There's a language out there called "Progress Advanced Business Language" (or "Open Edge Advanced Business Language"). Just hearing that string of words in a sequence tells you you're in for it. It's a verbose, "English-like" programming language. But we're not here to pick on the language.
A long time ago, Mirjam had the "pleasure" of working in a Progress ABL environment. At some point, one of the developers had needed to find a date six months prior to the current date. It didn't need to be accurate, and thus said developer littered the code with comments reminding everyone that it didn't need to be that accurate. They arguably spent more time defending the choice to be inaccurate than it would have taken to write code that would have been accurate.
Mirjam doesn't have the code anymore, so what we have here is a mix of her remembered pseudocode, Progress syntax, and my attempts to clarify all of it. Let's not worry too much about the language, and instead focus on the logic:
ASSIGN v-date = TODAY.
/* Calculates the current week/year */
RUN week.p(INPUT v-date, OUTPUT v-weeknumber, OUTPUT v-year).
IF v-weeknumber > 26 THEN
ASSIGN v-weeknumber = v-weeknumber - 26.
ELSE
ASSIGN v-weeknumber = 52 - 26 - v-weeknumber
v-year = v-year - 1.
/* Turn the result of that calculation back into a date */
RUN week2.p(INPUT v-weeknumber, INPUT v-year, OUTPUT v-resultdate).
This code gets the current date. It then breaks that into week number of the date (1-52), and the year of the date. Then, if the week number is greater than 26, it subtracts 26 from it, giving us a date half a year ago, ish.
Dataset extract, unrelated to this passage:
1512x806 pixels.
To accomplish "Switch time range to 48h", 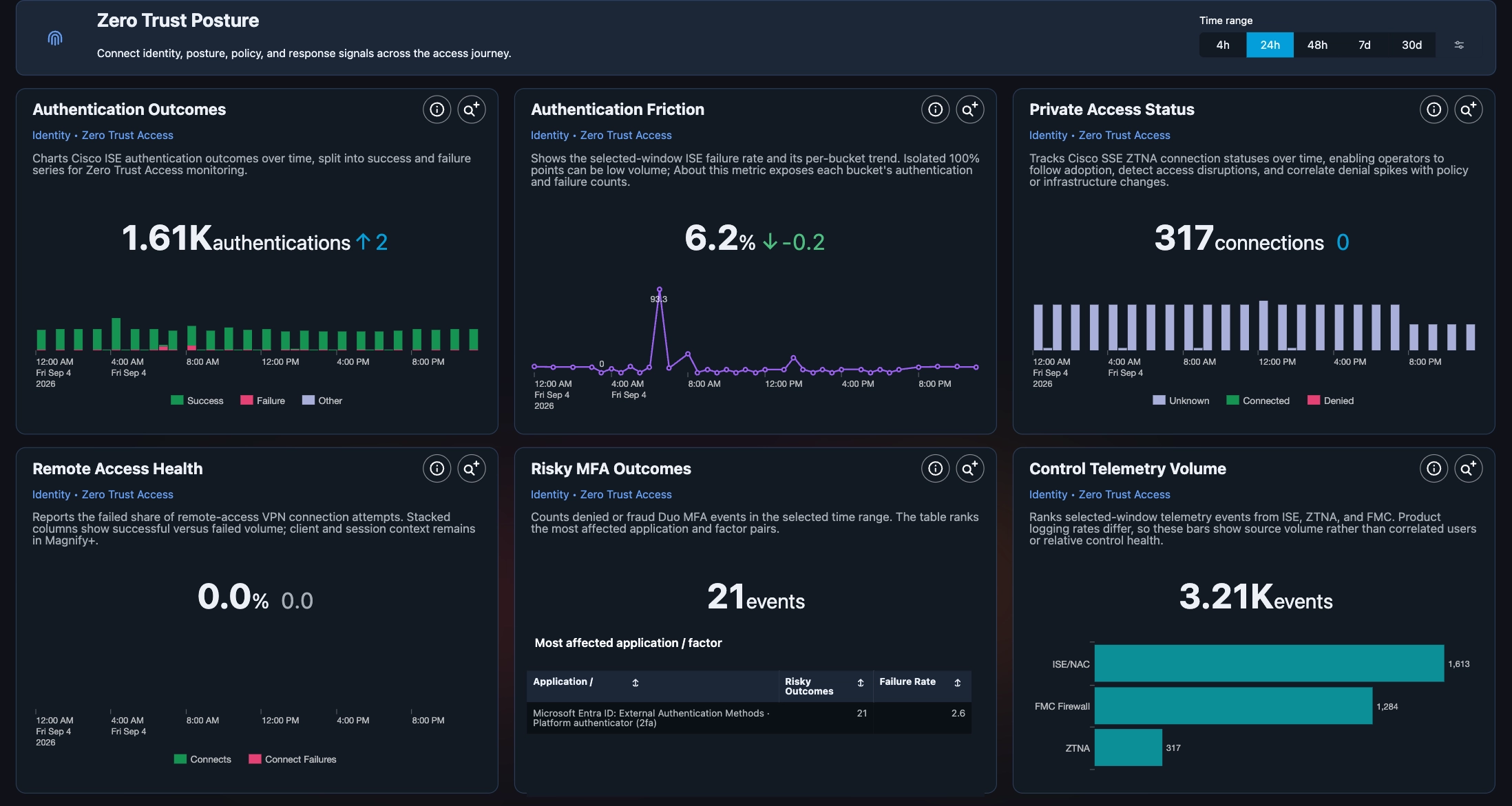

If the current weak number is less than or equal to 26, we do 52 - 26 - v-weeknumber, and decrement the year. Which yes, is a fairly round about way to handle the rollover- 52 - 26 happens to be… 26.
It's worth noting, that as primitive looking as this syntax is, Progress ABL does have an ADD_INTERVAL function, which lets you do date arithmetic, without all this nonsense. In fact, Mirjam went ahead and replaced all of this with a single line.
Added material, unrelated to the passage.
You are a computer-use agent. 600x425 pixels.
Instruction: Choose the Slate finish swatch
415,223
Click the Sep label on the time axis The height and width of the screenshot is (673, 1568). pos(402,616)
That said, as a little bonus WTF, Progress does have some weird date quirks, for example, you can construct a date from an integer. Which has a very unsurprising (but also, weirdly surprising) range of possible values:
The value of the expression cannot be a date value before 12/31/-32768 or after 12/31/32767.
At least that covers a range that includes both the discovery of agriculture and the eventual rediscovery of agriculture after the event that enters into legend as "The Fall".